WORK REQUEST >> Exactly as written, retype the lines that run from the line holding "The height and" through the end of the records below. Do not include pictures.

THE RECORDS >>
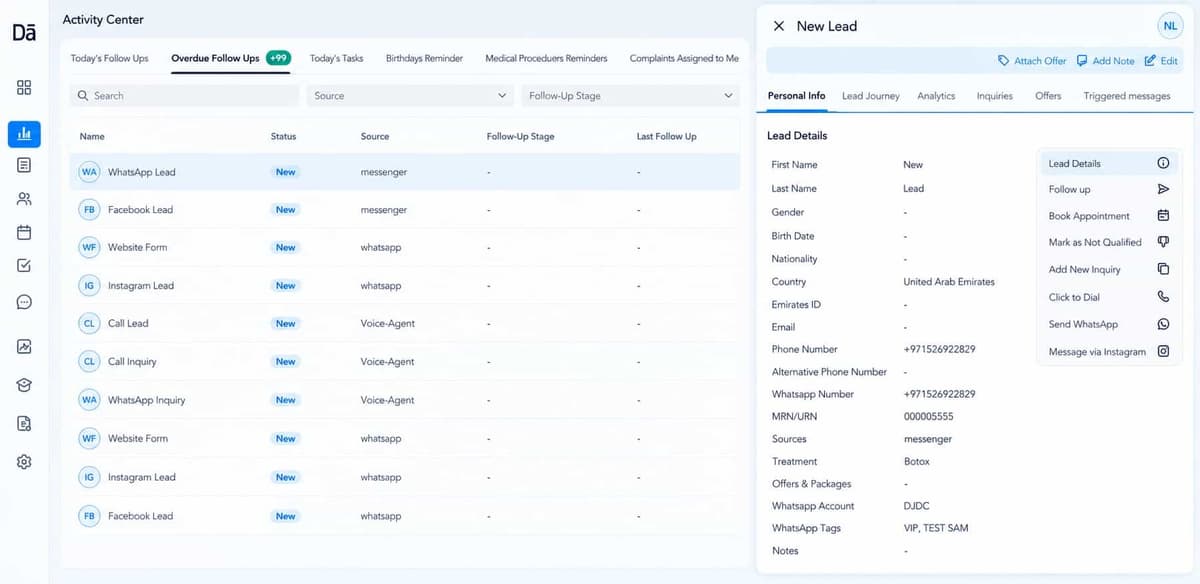Click the Add Note button
The image size is (1200, 584).
1105,61
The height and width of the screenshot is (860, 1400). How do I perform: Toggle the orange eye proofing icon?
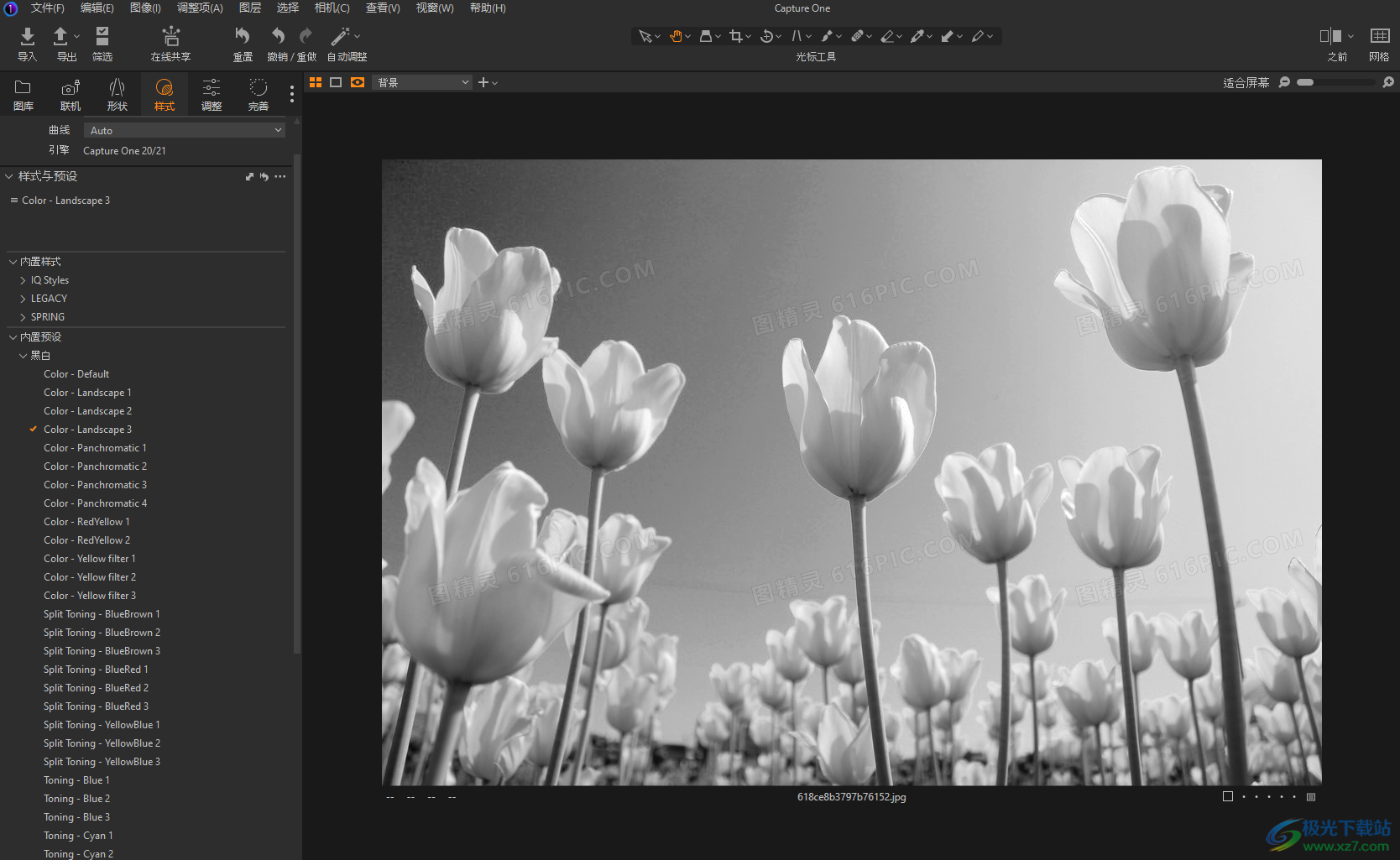[x=358, y=82]
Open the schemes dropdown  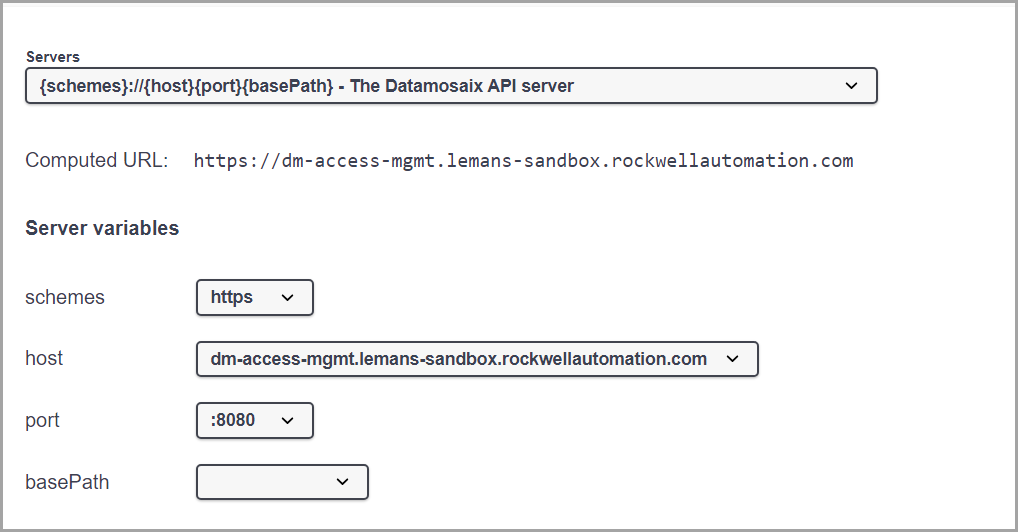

YOUR SOLUTION >>
The height and width of the screenshot is (860, 1400). How do I perform: Toggle the orange eye proofing icon?
[x=358, y=82]
Open the schemes dropdown  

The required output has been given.